Nel giorno di Pontida, storico luogo dei raduni della Lega, quattro atlete naturalizzate italiane hanno vinto, ai giochi del Mediterraneo 2018, la medaglia doro come prime classificate nella staffetta 4 x 100, con un tempo di 3′ 28” 08, portando a 156 le medaglie vinte sino ad oggi, ovverossia: 56 medaglie d’oro, 55 d’argento e 45 di bronzo.

La foto scattata dopo la vittoria è subito diventata virale.

Giochi del Mediterraneo e la vittoria delle nuove italiane

Ai Giochi del Mediterraneo la foto scattata successivamente la vittoria ha sorpreso tutti, diventando oggetto di discussione e commenti in tutto il web.

Raphaela Boaheng Luduko, prima a sinistra nella foto, nasce ad Anversa nel 1994 da famiglia proveniente dal Sud Sudan. La ragazza scopre l’atletica nel 2006, diventando a breve una promessa in tale attività.

Maria Benedicta Chigbolu, seconda a sinistra, con mamma Italiana e padre Nigeriano, nasce a Roma nel 1989, nipote del famoso nonno Julius celebrità Nigeriana del salto in alto, partecipa a varie gare compresi i giochi di Rio.

Libania Grenot, terza da sinistra è certamente la più famosa del quartetto, nasce nel 1983 a Santiago di Cuba e partecipa con la nazionale di atletica di questo paese ai mondiali di Helsinki.

Cittadina Italiana dal 2008, in seguito al matrimonio contratto, con un Italiano nel 2006, partecipa, con la compagna Chigbolu, ai giochi di Rio de Janeiro.

Ayomide Folorunso, quarta da sinistra e la più giovane delle atlete, nasce nel 1996 con origini Nigeriane e risiede in Italia dal 2004.

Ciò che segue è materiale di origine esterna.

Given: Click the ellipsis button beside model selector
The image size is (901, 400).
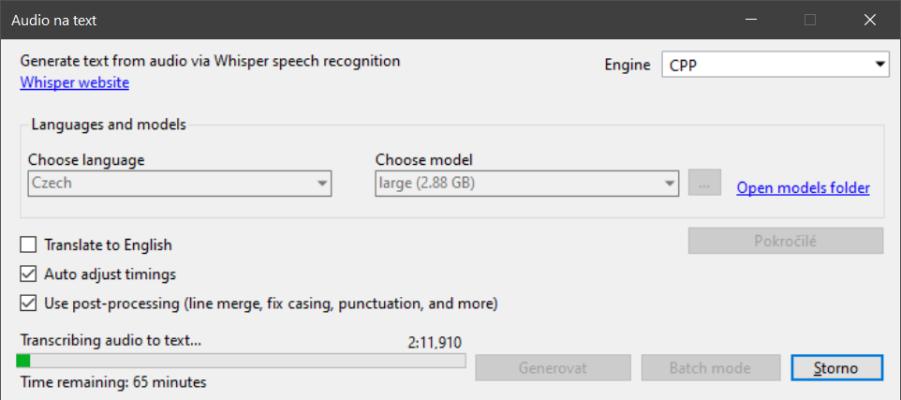Looking at the screenshot, I should (704, 183).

La sua sfolgorante carriera e la sua bravura, la portano in semifinale a Rio, dove purtroppo manca la conquista di una medaglia.

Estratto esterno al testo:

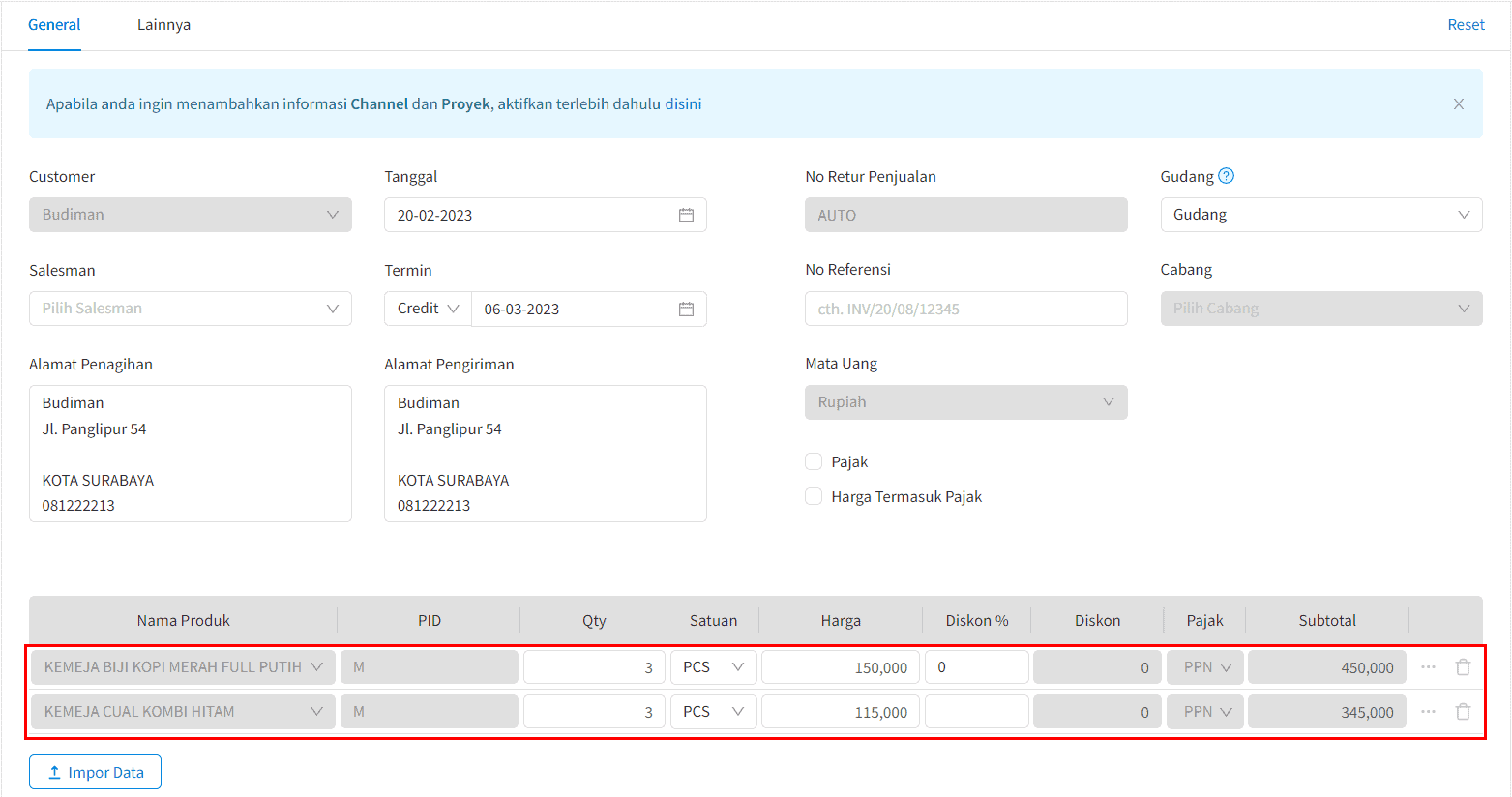
Task: Open the Gudang warehouse dropdown
Action: tap(1320, 215)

Sicuramente avesse ricevuto prima il passaporto italiano, avrebbe partecipato, forse con successo, ai Mondiali under 18 del 2013.

Anche il Leader Leghista Matteo Salvini, pronto ad incontrarle ed abbracciarle, ha espresso, a mezzo social, la propria soddisfazione per la vittoria ribadendo che il problema sono i clandestini che non scappano dalle guerre e non brave ragazze – o bravi ragazzi – che contribuiscono positivamente alle sorti del paese.